Category: AI insights

Published date: 11.05.2022

Read time: 5 min

Researchers have relied on AI for many aspects of space exploration such as discovering new planets, stars and gaining a deeper understanding of the various celestial bodies out there. Recently, AI helped researchers gain a deeper understanding of the Sun’s photosphere thanks to AI. Let’s take a closer look at what was discovered and the data annotation that’s required to create the AI technology. 

Estimating Horizontal Velocity Fields on the Solar Surface

The dynamics in the photosphere are governed by the multi-scale turbulent convection termed granulation and supergranulation. It is important to derive three-dimensional velocity vectors to understand the nature of the turbulent convection and to evaluate the vertical Poynting flux toward the upper atmosphere. While it is possible to get some measurements of the velocity through the Doppler shifts, it is difficult to obtain the velocity component perpendicular to the line of sight, which corresponds to the horizontal velocity in disk center observations.

However, this velocity component can be calculated with the help of AI and that’s the biggest breakthrough that was obtained in this new research. Basically, Fed only temperature and vertical motion data collected from the surface of the solar photosphere, the AI model could correctly identify turbulent horizontal motion below the surface. This could help us to better understand solar convection, and processes that generate explosions and jets erupting from the Sun.
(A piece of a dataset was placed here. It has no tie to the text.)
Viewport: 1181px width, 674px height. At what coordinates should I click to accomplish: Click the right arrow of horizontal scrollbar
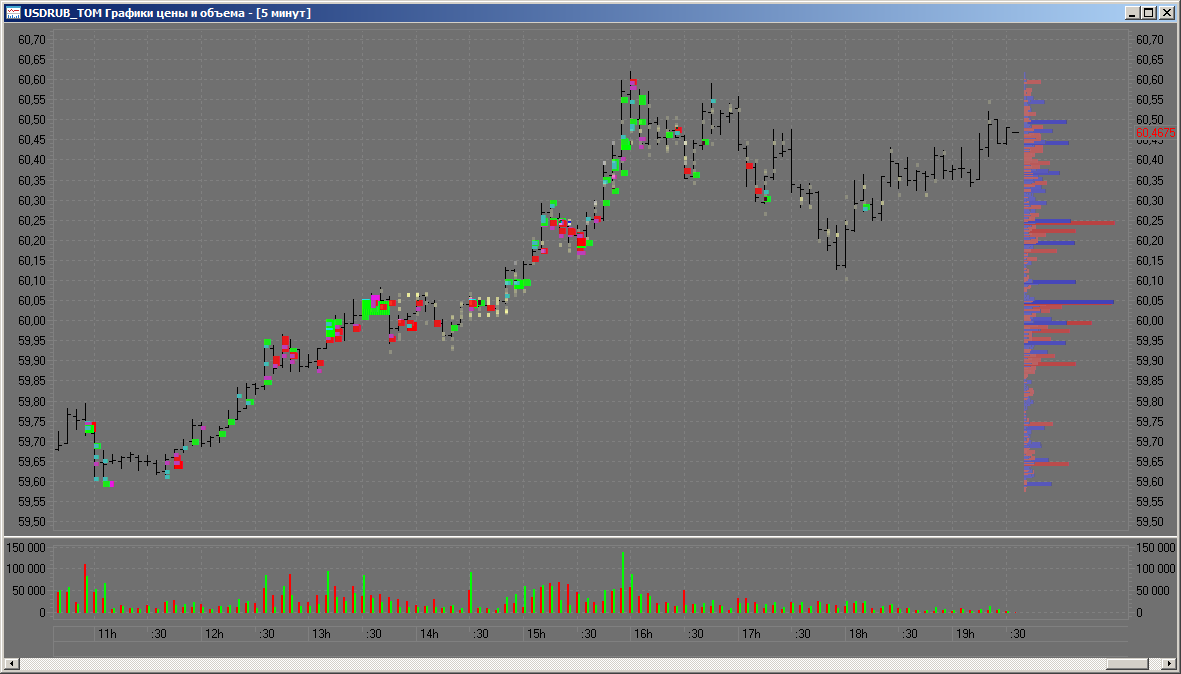click(1168, 664)
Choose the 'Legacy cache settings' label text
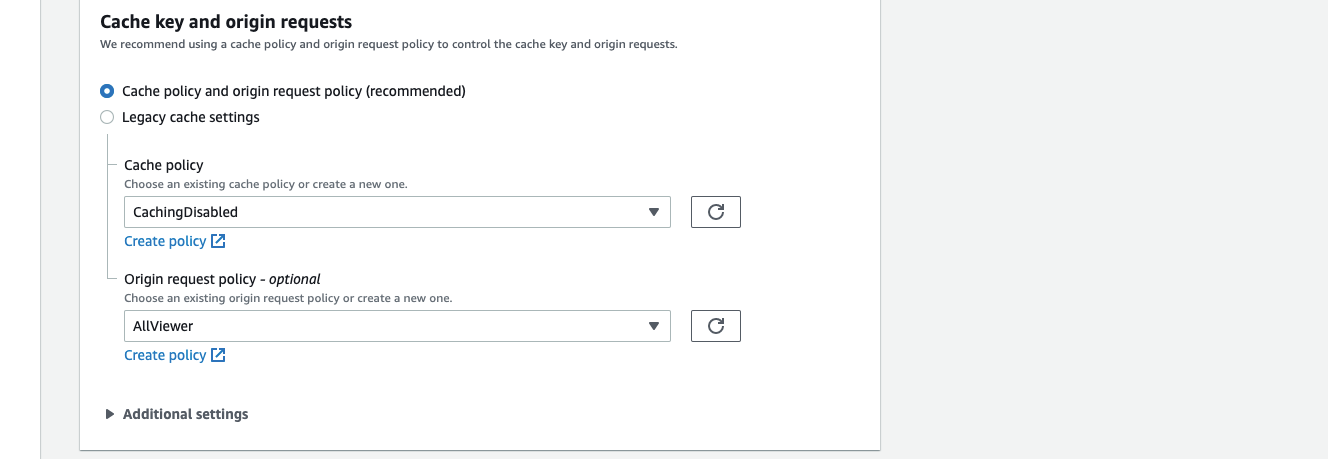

What Exactly Does the AI Model Do? 

What we, in layman’s terms, call the surface of the Sun is actually called the photosphere. This is where all of the sunspots, solar flares, and other activities take place. This layer is very multifaceted in the sense that some of the parts of the photosphere are very dark on one end and light on the other side and many shades in between. This is due to the hot plasma that rises in the middle of the Sun and then falls back around the edges where it cools off. 

To predict the horizontal velocities for each convection simulation researchers created a multi-scale deep learning architecture. The method consists of multiple convolutional kernels with various sizes of receptive fields and performs convolution for spatial and temporal axes. They found that based solely on the temperature and vertical flow data, the AI could accurately describe horizontal flows in the simulations that would be undetectable on the real Sun.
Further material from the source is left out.